CMS releases HCPCS codes for new COVID-19 antibody drug

Wednesday, November 25, 2020

CMS recently announced coding and payment information for the administration of the COVID-19 monoclonal antibody product, bamlanivimab.

The antibody drug received emergency use authorization from the Food and Drug Administration on November 10 for the treatment of mild-to-moderate COVID-19 in certain adult and pediatric patients.

CMS anticipates that bamlanivimab and other, similar therapies will initially be given by drug makers to healthcare providers at no charge. Medicare will not pay for the monoclonal antibody products that providers receive for free but will reimburse providers for the infusion costs.

CMS will pay most providers $309.60 for a one-hour infusion of bamlanivimab and post-administration monitoring in the hospital outpatient setting. The amount will be adjusted according to geographic region, the agency stated.

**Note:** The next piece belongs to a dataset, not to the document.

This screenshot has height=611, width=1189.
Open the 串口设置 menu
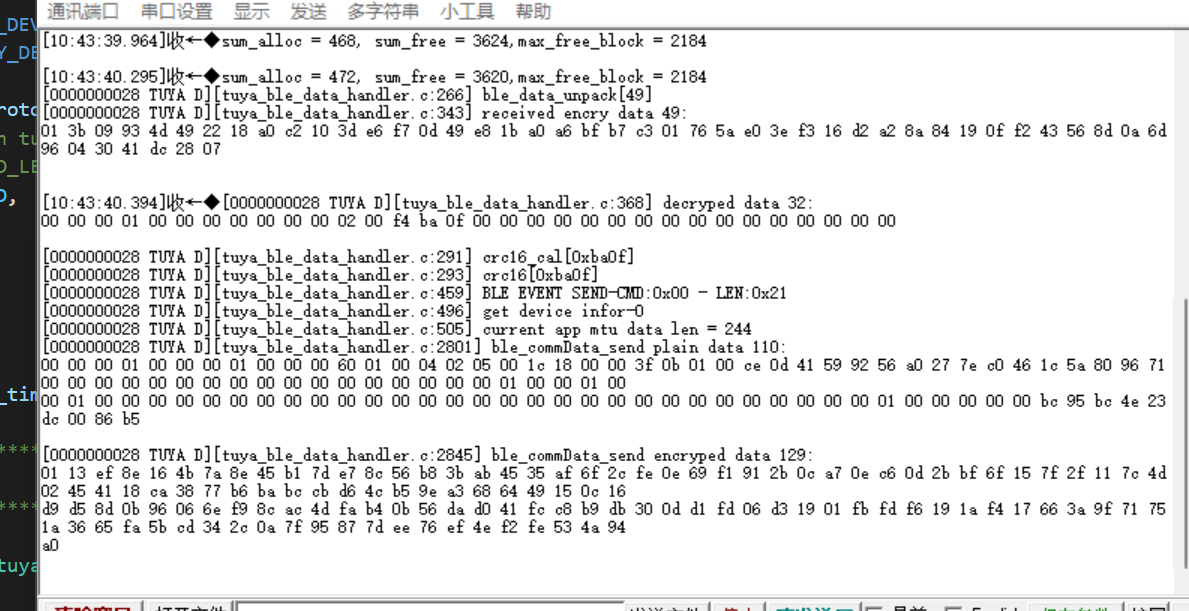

Healthcare providers can bill for the administration of the monoclonal antibody infusion on a single claim for COVID-19 antibody administration or submit claims on a roster bill. Effective November 9, providers can use the following HCPCS Level II codes to bill for the COVID-19 antibody drug and its administration:

  • Q0239, injection, bamlanivimab-xxxx, 700 mg
  • M0239, intravenous infusion, bamlanivimab-xxxx, includes infusion and post administration monitoring

Healthcare providers should not include the monoclonal antibody code on the claim when the product is provided for free, said CMS.

Additional information on Medicare coding, payment, and billing for monoclonal COVID-19 products and their administration are described in CMS’ Medicare Monoclonal Antibody COVID-19 Infusion Program Instruction.